WORK INSTRUCTION: Leaving out the pictures, return word for word the stretch of entries below from the line holding "Select the 会员数 input cell" through the line holding "Given: Click the Password field label".
[Start of Attachment]
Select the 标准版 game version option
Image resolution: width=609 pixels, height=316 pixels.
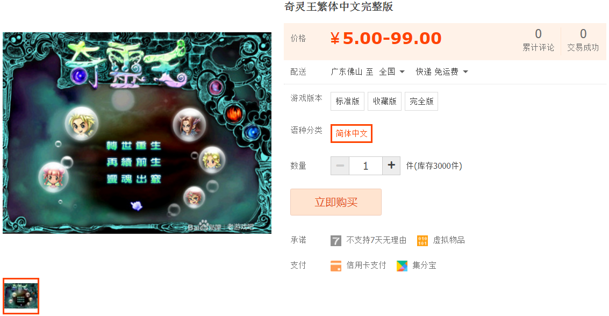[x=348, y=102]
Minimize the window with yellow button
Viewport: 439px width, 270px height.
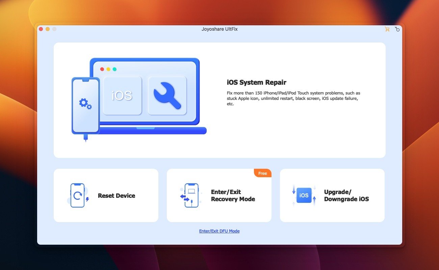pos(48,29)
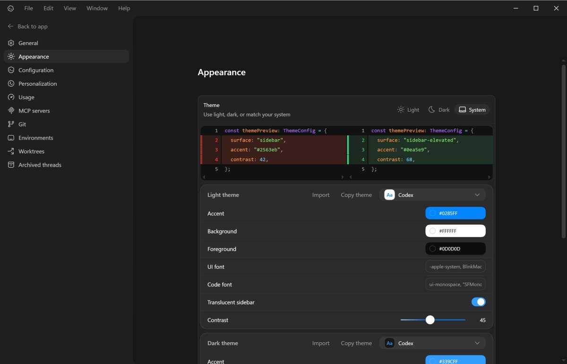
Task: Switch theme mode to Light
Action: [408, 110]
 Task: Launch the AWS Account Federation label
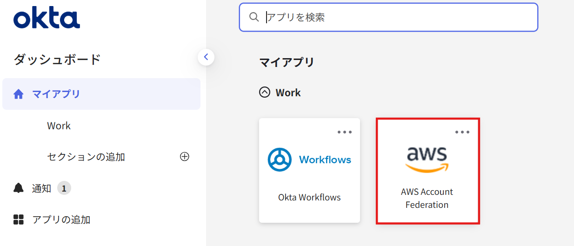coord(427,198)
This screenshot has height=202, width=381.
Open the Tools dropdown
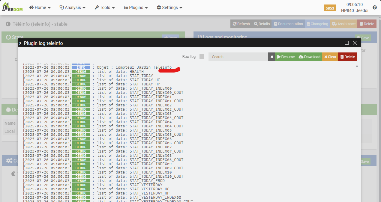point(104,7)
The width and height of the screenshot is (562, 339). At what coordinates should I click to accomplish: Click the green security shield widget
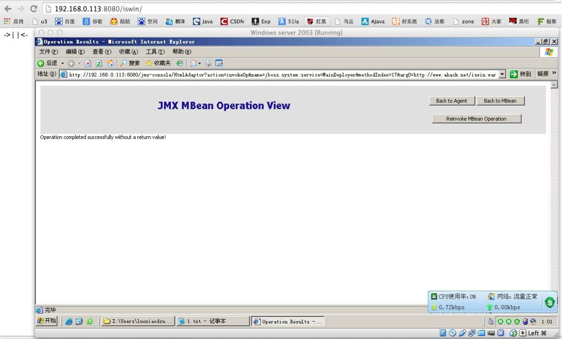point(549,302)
[End of Attachment]
[Start of Attachment]
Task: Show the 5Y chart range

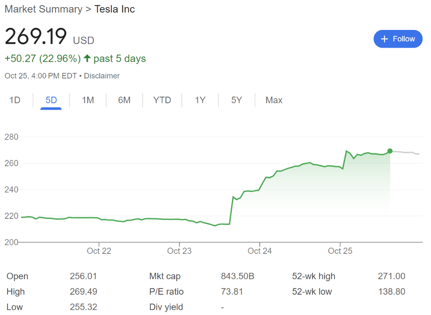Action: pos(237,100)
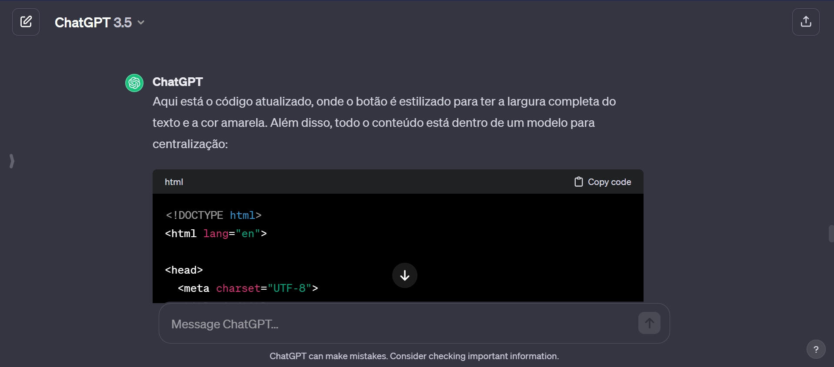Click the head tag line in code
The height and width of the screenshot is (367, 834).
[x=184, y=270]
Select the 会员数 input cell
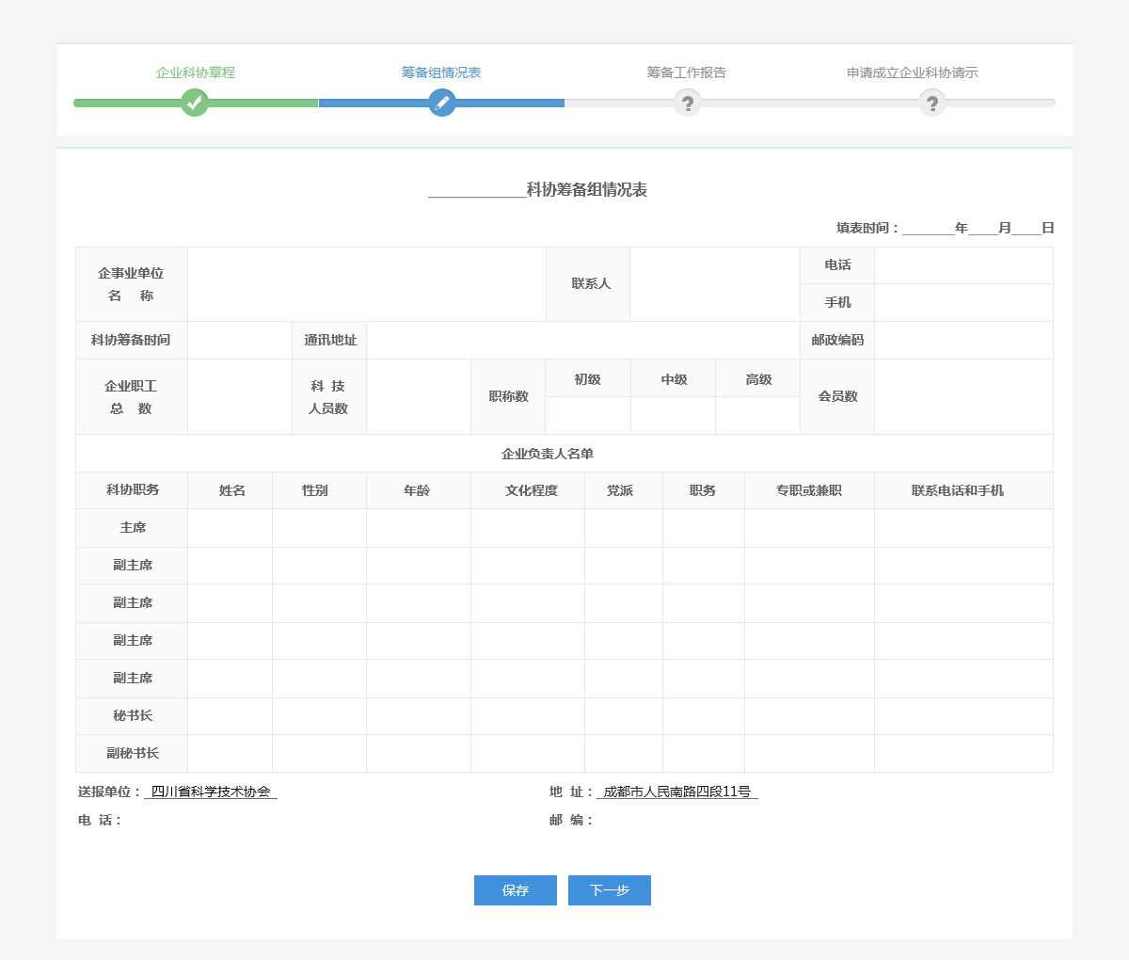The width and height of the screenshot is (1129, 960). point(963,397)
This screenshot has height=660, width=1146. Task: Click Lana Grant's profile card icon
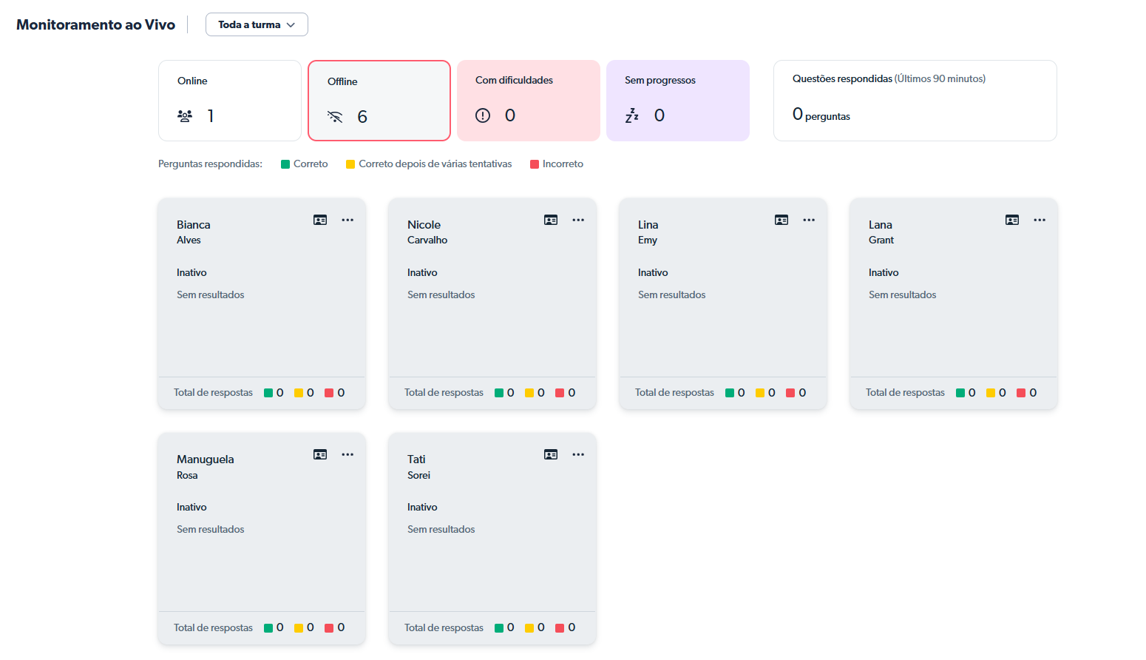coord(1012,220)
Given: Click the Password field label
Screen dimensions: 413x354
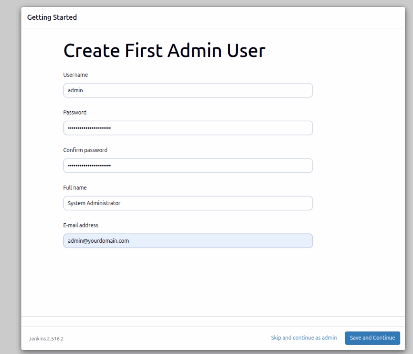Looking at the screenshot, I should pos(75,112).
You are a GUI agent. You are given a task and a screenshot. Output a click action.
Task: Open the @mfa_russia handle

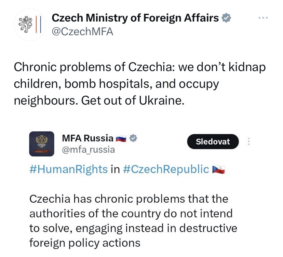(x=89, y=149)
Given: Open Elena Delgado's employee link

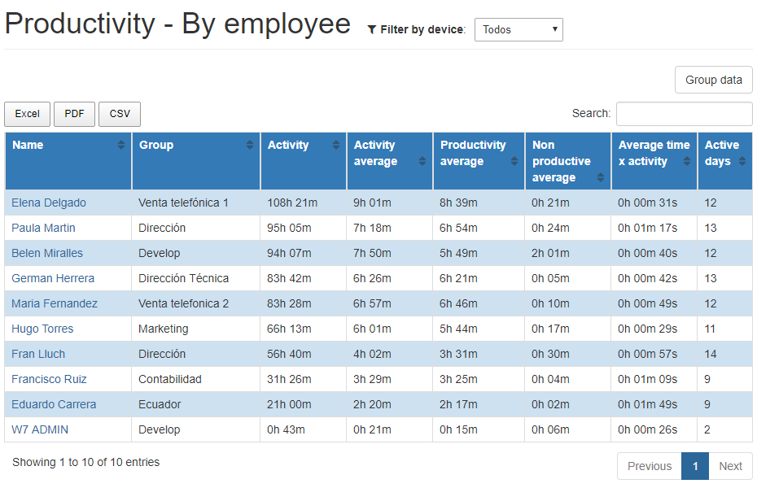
[End of Attachment]
WRITTEN RESPONSE:
Select the 会员数 input cell
The width and height of the screenshot is (1129, 960). point(963,397)
This screenshot has height=660, width=1146. Task: Click Lana Grant's profile card icon
coord(1012,220)
Given: Click the Password field label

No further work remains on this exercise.